This was the ordinary form of Government as conducted by the
Nationalists; and any attempt to interfere with it and to enforce the
milder laws of England, is now denounced as "coercion."

In 1881 Gladstone carried another and a more far-reaching Land Act. To
put it shortly, it may be said that all agricultural land (except that
held by leaseholders, who were brought in under the Act of 1887)
was handed over to the occupiers for ever (with free power of sale),
subject only to the payment of rent - the rent not being that which the
tenants had agreed to pay, but that which a Land Court decided to Be
a "fair rent." This was to last for fifteen years, at the end of which
time the tenant might again claim to have a fair rent fixed, and so
_ad infinitum_. The Land Court in most cases cut down the rent by
about 20 or 25 per cent.; and at the end of fifteen years did the
same again.
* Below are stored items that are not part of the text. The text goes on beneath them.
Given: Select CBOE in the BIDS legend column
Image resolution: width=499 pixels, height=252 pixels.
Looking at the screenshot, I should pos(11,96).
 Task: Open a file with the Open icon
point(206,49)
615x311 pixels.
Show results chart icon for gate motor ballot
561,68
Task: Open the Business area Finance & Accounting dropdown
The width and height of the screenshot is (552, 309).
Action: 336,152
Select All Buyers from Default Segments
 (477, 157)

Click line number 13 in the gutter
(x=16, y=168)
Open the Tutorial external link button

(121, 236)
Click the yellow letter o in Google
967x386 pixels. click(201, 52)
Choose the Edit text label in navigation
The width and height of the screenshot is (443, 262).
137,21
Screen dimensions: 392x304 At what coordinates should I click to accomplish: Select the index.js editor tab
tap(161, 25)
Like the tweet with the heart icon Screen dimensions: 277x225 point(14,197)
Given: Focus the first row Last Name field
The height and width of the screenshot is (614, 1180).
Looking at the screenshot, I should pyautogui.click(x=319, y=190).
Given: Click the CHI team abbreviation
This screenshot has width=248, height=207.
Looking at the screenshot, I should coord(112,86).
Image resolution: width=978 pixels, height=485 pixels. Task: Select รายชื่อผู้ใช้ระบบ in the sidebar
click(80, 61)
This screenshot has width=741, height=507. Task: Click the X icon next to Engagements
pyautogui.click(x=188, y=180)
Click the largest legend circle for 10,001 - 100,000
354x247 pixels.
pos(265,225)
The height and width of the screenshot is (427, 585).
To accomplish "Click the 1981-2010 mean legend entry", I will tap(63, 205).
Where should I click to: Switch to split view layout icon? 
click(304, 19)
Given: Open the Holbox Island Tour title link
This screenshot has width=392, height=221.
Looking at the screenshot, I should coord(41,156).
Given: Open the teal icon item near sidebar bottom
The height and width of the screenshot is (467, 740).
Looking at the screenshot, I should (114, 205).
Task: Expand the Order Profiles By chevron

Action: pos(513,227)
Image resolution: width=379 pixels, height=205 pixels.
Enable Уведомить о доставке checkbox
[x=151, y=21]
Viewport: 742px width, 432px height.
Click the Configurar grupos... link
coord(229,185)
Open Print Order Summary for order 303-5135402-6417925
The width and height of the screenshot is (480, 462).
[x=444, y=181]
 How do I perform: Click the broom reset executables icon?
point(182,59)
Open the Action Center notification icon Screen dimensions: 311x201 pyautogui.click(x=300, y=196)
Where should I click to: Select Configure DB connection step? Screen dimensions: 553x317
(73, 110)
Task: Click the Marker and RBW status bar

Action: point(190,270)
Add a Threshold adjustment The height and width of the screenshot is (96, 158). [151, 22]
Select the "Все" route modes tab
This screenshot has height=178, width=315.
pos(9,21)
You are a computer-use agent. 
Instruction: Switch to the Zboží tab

As tithes (which had been secularized but not abolished),
mortgages and family charges remained unchanged, the result was that
a large proportion of landlords were absolutely ruined; in very many
cases those who appear as owners now have no beneficial interest in
their estates.

In examining the Act calmly, one must observe in the first place that
it was a wholesale confiscation of property. Not of course one
that involved the cruelty of confiscations of previous ages, but a
confiscation all the same. For if A. bought a farm in the Incumbered
Estates Court, with a Parliamentary title, and let it to B. for twenty
years at a rent of £100; and the Act gave B. the right of occupying it
for ever subject to the payment of £50 a year, and selling it for any
price he liked, that can only mean the transfer of property from A. to
B. Secondly, the Act encouraged bad farming; for a tenant knew that
if his land got into a slovenly state - with drains stopped up, fences
broken down, and weeds growing everywhere - the result would be that
the rent would be reduced by the Commissioners at the end of the
fifteen years; as the Commissioners did not go into the question of
whose the fault was, but merely took estimates as to what should be
the rent of the land in its actual condition. That farms were in many
instances intentionally allowed to go to decay with this object, has
been proved; and this pressed hard on the labouring class, as less
employment was given. Thirdly, although the remission of debt may
bring prosperity for a time, it may be doubted whether it will
permanently benefit the country; for it will be noticed that the
attempt to fix prices arbitrarily applied only to the letting and
hiring and not to other transactions. To give a typical instance of
what has occurred in many cases: a tenant held land at a rent of £1.
15s. 0d. per acre; he took the landlord into Court, swore that the
land could not bear such a rent, and had it reduced to £1. 5s. 0d.;
thereupon he sold it for £20 an acre; and so the present occupier had
to pay £1. 5s. 0d. to the nominal landlord, and the interest on the
purchase-money (about £1 per acre) to a mortgagee; in fact, he has
to pay a larger sum annually than any previous tenant did; and this
payment is "rent" in the economic sense though it is paid not to a
resident landlord but to a distant mortgagee. In other words, rent
was increased, and absenteeism became general. Fourthly, it sowed
the seeds for future trouble; for it was the temporary union of two
antagonistic principles. On the one hand it was said that "the man who
tills the land should own it," and therefore rent was an unjust
tax (in fact it was seriously argued that men of English and Scotch
descent who had hired farms in the nineteenth century had a moral
right to keep them for ever rent free because tribal tenure had
prevailed amongst the Celts who occupied the country many hundreds of
years before); on the other it was said that the land belonged to the
people of Ireland as a whole and not to any individuals. If that is
so, what right has one man to a large farm when there are hundreds of
others in a neighbouring town who have no land at all? The passing of
the Land Acts of 1881 and 1887 made it inevitable that sooner or later
a fresh agitation would be commenced by "landless men." And fifthly,
when an excitable, uneducated people realize that lawlessness and
outrages will be rewarded by an Act remitting debts and breaking
contracts, they are not likely in future to limit their operations
to land, but will apply the same maxims to other contracts. The
demoralizing of character is a fact to be taken into consideration.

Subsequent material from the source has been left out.